What does democracy look like?
Joel Wendland-Liu
The reflection of the U.S. Capitol building on an ambulance's door in Washington D.C., United States, December 28, 2018. /Xinhua

The reflection of the U.S. Capitol building on an ambulance's door in Washington D.C., United States, December 28, 2018. /Xinhua

Editor's note: Joel Wendland-Liu is an associate professor of the Integrative, Religious and Intercultural Studies Department at Grand Valley State University in the U.S. The article reflects the author's opinions, and not necessarily the views of CGTN.

Western societies idealize democracy. We have created an illusion that it is the most advanced political system in which people elect representatives and participate fully in civil society. In this idealized state, people supposedly achieve greater social good through voting, civic participation, and giving "voice" to their needs. Once people make a case for change, voices heard, and opinions expressed in civil discourse, society theoretically modifies, adjusts, and incorporates new changes.

In this idealized state, society no longer needs violence or conflict. When groups or classes resort to struggle or conflict, they are earmarked as dangerous. They are dismissed or excluded from civil discourse about social change.

Such is the idealized state. Reality is quite different. In truth, democracy in the United States is confined to the already-powerful, the minority of extremely wealthy people and the dominant racial group. Most eligible Americans vote only occasionally. Most people are cynical about both the government and the impact of civic participation. Few people have the millions of dollars required to influence the political process under the current rules.
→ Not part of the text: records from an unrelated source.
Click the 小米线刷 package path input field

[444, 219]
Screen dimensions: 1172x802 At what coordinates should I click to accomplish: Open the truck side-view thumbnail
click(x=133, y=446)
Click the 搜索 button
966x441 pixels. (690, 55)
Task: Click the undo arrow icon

This cynicism is fostered by and helps the most powerful. The wealthiest groups maintain their power to use the state to enact their political, economic, and social agendas. This democracy for the few has been a disaster. Over the past 70 years, each decade, the U.S. has started at least one, sometimes more than one, major military conflict.
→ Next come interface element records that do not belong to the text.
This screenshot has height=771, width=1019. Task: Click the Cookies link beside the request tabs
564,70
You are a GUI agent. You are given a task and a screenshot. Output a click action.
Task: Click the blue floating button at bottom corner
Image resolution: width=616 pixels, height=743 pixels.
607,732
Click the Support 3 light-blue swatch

Wars have been fought under the guise of democracy, but in truth, they sought control of markets, geopolitical power, corporate profits, or control of natural resources. In addition, dozens of manufactured interventions globally have established U.S. backed or controlled dictatorships and undemocratic regimes.

These decisions have cost at minimum 10 million lives. Additionally, those choices have cost the U.S. government trillions of dollars in resources and vast amounts of goodwill. Democracy for the minority means that this week the U.S. Congress will pass a military budget of 740 billion U.S. dollars with almost no criticism of the waste and irresponsibility of such spending.

Protest banners in front of the U.S. Capitol building during a rally against money politics in Washington, DC, the United States, April 17, 2016. /Xinhua

Protest banners in front of the U.S. Capitol building during a rally against money politics in Washington, DC, the United States, April 17, 2016. /Xinhua

Democracy for the minority of the wealthiest and already most powerful has also substantially transformed U.S. society. Seventy years ago, the U.S. used a progressive tax on wealth to build a low-cost, world-class university system, sent people to the moon, built a network of highways, bridges, and tunnels. Today, it struggles to pay for real peoples' needs. Instead, militarized police forces and an expensive military bureaucracy dominate our lives.

Democracy for the minority means that state governments typically use the lion share of resources for prisons, police, and court systems, while public schools struggle to stay open and public transportation systems disintegrate.

Democracy for the wealthy minority means that lobbyists for health insurance and medical corporations consistently block a streamlined universal healthcare system. Tens of millions of Americans are excluded from health coverage, or pay massive costs for prescription drugs and medical procedures, even during a pandemic that has killed almost 130,000 American people.

The CEO of Gilead Sciences, which is developing an antiviral treatment for COVID-19, recently announced that his company's drug, developed with public resources, will cost 3,000 U.S. dollars.

Democracy for the minority has seen explosive growth since the 1970s of racist police and criminal justice systems. These systems brutalize and disproportionately imprison millions of African Americans and Latin American people. In a country with less than 5 percent of the world's population, we have the world's highest rate of imprisonment, far surpassing countries that the U.S. government regularly demonizes as undemocratic. About 7 million Americans are in prison or are under court-ordered surveillance through parole or probation.

Further, control of the democratic process by the wealthiest minority has created a criminal justice system dictated by privately-owned corporations that have a profit motive for expanding the number of arrested, convicted, and imprisoned people.

Democracy for the minority means that state and local governments, rather than fund high-quality public education, use up their limited resources to pay private security companies to train police to adopt a racist "warrior mentality" to confront and control non-white populations.

Democracy for the wealthy few means that one man was able to use his fortune to gain control of the machinery of the U.S. state, to manipulate his power to enrich his family and businesses, promote an agenda of a "white power" and authoritarianism, and consistently lie to the American people.

The May and June uprising against racist police brutality that began in Minneapolis in protest of the murder of George Floyd has become a struggle against cynicism. It has become both a struggle against Trump's abuse of power and a fight to overcome democracy for the wealthy few. The uprising has become a struggle to reshape power relations, wrest control of resources from the dominant minority, and redirect the state's machinery to serve the needs of the majority of the people.